节点文献

不确定时间序列的相似性匹配问题研究

Research on Uncertain Time Series Similarity Matching

【作者】 左彦飞

【导师】 刘国华;

【作者基本信息】 东华大学 , 计算机软件与理论, 2012, 硕士

【摘要】 时间序列,就是按照时间先后顺序排列的记录序列。相似性匹配是时间序列的聚类、异常检测、模式发现等任务的基础操作之一。目前对时间序列相似性匹配的研究主要针对确定性数据,随着物联网、隐私保护等技术的发展,不确定时间序列将大量涌现,时间序列的相似性匹配技术面临新的挑战。在不确定时间序列的情况下,两条序列之间的距离也是不确定的,所以无法直接利用确定性时间序列的相似性匹配方法。
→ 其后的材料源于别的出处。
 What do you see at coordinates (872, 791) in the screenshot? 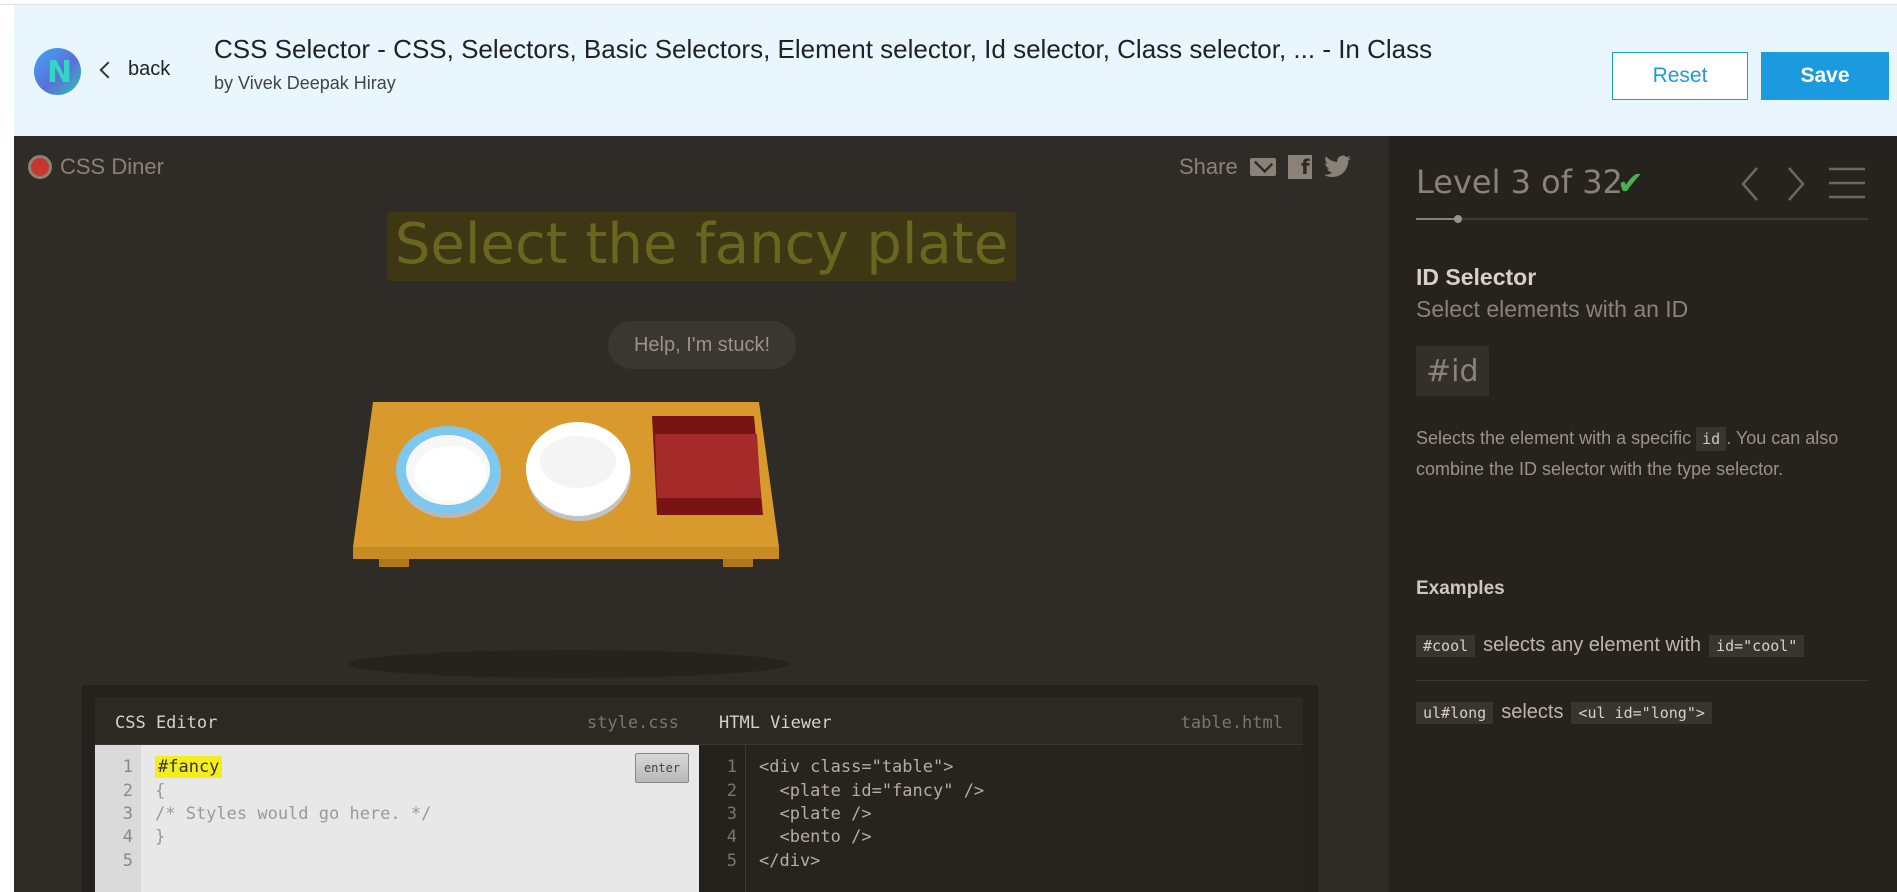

为了解决不确定时间序列相似性匹配问题,我们建立了一种描述不确定时间序列的数据模型,在该模型下,不确定时间序列在每一时刻的数据点均由一个取样点(sample observations)的集合组成,并且每个取样点出现的概率相等,即服从离散型均匀分布;并且,时间序列中不同时刻的点相对独立。在此模型下,两条不确定时间序列之间的真实距离是由大量的可能距离(以一定的概率值出现)组成的,并且这些可能距离的数量为指数大小。所以,直接计算所有的可能距离的效率将非常低。因此,在所提出模型的基础上,本文提出了两种不确定时间序列相似性匹配算法:α-PRQ(均值法)和k-PRQ(聚类法)。(1)α-PRQ根据查询序列和数据库中所存储的时序数据是否为确定性数据,将不确定时间序列相似性查询分为三种不同的类型;然后,对于每种类型,通过均值法(averaging method)从不确定序列中提取出一条确定性序列来代表原序列,然后,采取确定性时间序列相似性匹配方法进行查询。(2)k-PRQ此算法主要通过两个步骤进行剪枝以降低计算复杂性:1)通过聚类减小取样大小(sample size),以聚类后的每一个簇为单位计算距离,从而大大降低了计算复杂度。2)通过预先计算出小于给定阈值ε的距离个数的上界与下界,就能够得到这些距离出现概率的上下界,从而通过概率的上下界过滤掉不必要的计算,减少计算量。实验表明,我们提出的两个不确定时间序列相似性匹配算法具有较好的性能和准确性。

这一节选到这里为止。